> Extrait du document
┌──

Violences sexuellesdossier
Sur le plateau de «C à vous» lundi 26 février, l’actrice a concédé avoir souscrit à une forme de banalisation de ces violences, qu’elle a pourtant elle-même subies.
Karin Viard en janvier 2014. (Léa Crespi/Libération)
publié le 27 février 2024 à 16h17

Judith Godrèche, Isild Le Besco, Sarah Grappin… leurs voix s’entremêlent et se relaient pour dénoncer depuis plusieurs semaines, comme d’autres avant elles, les violences sexuelles perpétrées dans le milieu du cinéma mais surtout le silence complice les ayant entourées. Sur le plateau de C à vous lundi 26 février, l’actrice Karin Viard a réagi à ce renouveau du #MeTooCinéma en France en pointant une banalisation de ces violences à laquelle elle a souscrit. «Quand on me dit que tout le monde était complice, à ce compte-là je l’étais aussi. J’étais plutôt du côté des victimes mais je trouvais tous ces comportements inappropriés assez normaux», avoue-t-elle en ajoutant : «j’ai vécu et grandi là-dedans, au fond se faire un peu peloter… je ne songeais pas à dire : «Mais ça ne va pas du tout ! Il faut qu’on dénonce ce genre de comportement».»

Faute d’une prise de conscience collective et alors que des «types très bien ne réagissaient pas», il s’agissait pour Karin Viard se «défendre toute seule dans (s) on petit coin». Si l’actrice de 58 ans est soulagée qu’aujourd’hui ces «comportements» suscitent des réactions, elle réfute à plusieurs reprises durant l’entretien l’idée d’une complicité généralisée : «Ce silence assourdissant du cinéma qui serait complice de certains agissements à la fois oui et à la fois non. Certains oui. Mais la plupart des gens n’étaient pas spécialement complices. C’est comme si tu ne te posais pas la question.»

└──

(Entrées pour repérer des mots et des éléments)
┌──

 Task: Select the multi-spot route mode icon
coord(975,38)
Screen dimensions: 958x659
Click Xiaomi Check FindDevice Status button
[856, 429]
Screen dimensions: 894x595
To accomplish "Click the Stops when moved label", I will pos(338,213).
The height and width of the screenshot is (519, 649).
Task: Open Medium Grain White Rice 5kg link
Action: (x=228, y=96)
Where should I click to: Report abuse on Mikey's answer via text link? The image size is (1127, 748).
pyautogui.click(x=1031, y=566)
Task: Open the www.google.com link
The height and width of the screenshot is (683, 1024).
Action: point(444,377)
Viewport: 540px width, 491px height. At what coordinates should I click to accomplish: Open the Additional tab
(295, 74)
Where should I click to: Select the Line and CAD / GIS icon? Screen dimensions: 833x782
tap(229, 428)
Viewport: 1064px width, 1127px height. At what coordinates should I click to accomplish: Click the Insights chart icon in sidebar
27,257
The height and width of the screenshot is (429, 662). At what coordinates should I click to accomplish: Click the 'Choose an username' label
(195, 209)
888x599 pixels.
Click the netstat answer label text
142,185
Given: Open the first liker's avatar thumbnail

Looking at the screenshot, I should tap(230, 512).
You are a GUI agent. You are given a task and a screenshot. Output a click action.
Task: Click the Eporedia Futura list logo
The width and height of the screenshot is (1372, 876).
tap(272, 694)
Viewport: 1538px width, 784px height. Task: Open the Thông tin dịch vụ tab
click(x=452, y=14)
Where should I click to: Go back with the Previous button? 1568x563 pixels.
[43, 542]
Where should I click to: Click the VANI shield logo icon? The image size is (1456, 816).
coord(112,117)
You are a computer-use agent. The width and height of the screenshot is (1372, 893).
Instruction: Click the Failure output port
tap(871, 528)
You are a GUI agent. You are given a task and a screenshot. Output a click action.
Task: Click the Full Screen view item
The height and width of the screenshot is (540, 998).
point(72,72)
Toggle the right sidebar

└──

Citez en entier et mot pour mot l'extrait consacré aux propos de Karin Viard sur les violences sexuelles dans le cinéma.

Violences sexuellesdossier
Sur le plateau de «C à vous» lundi 26 février, l’actrice a concédé avoir souscrit à une forme de banalisation de ces violences, qu’elle a pourtant elle-même subies.
Karin Viard en janvier 2014. (Léa Crespi/Libération)
publié le 27 février 2024 à 16h17

Judith Godrèche, Isild Le Besco, Sarah Grappin… leurs voix s’entremêlent et se relaient pour dénoncer depuis plusieurs semaines, comme d’autres avant elles, les violences sexuelles perpétrées dans le milieu du cinéma mais surtout le silence complice les ayant entourées. Sur le plateau de C à vous lundi 26 février, l’actrice Karin Viard a réagi à ce renouveau du #MeTooCinéma en France en pointant une banalisation de ces violences à laquelle elle a souscrit. «Quand on me dit que tout le monde était complice, à ce compte-là je l’étais aussi. J’étais plutôt du côté des victimes mais je trouvais tous ces comportements inappropriés assez normaux», avoue-t-elle en ajoutant : «j’ai vécu et grandi là-dedans, au fond se faire un peu peloter… je ne songeais pas à dire : «Mais ça ne va pas du tout ! Il faut qu’on dénonce ce genre de comportement».»

Faute d’une prise de conscience collective et alors que des «types très bien ne réagissaient pas», il s’agissait pour Karin Viard se «défendre toute seule dans (s) on petit coin». Si l’actrice de 58 ans est soulagée qu’aujourd’hui ces «comportements» suscitent des réactions, elle réfute à plusieurs reprises durant l’entretien l’idée d’une complicité généralisée : «Ce silence assourdissant du cinéma qui serait complice de certains agissements à la fois oui et à la fois non. Certains oui. Mais la plupart des gens n’étaient pas spécialement complices. C’est comme si tu ne te posais pas la question.»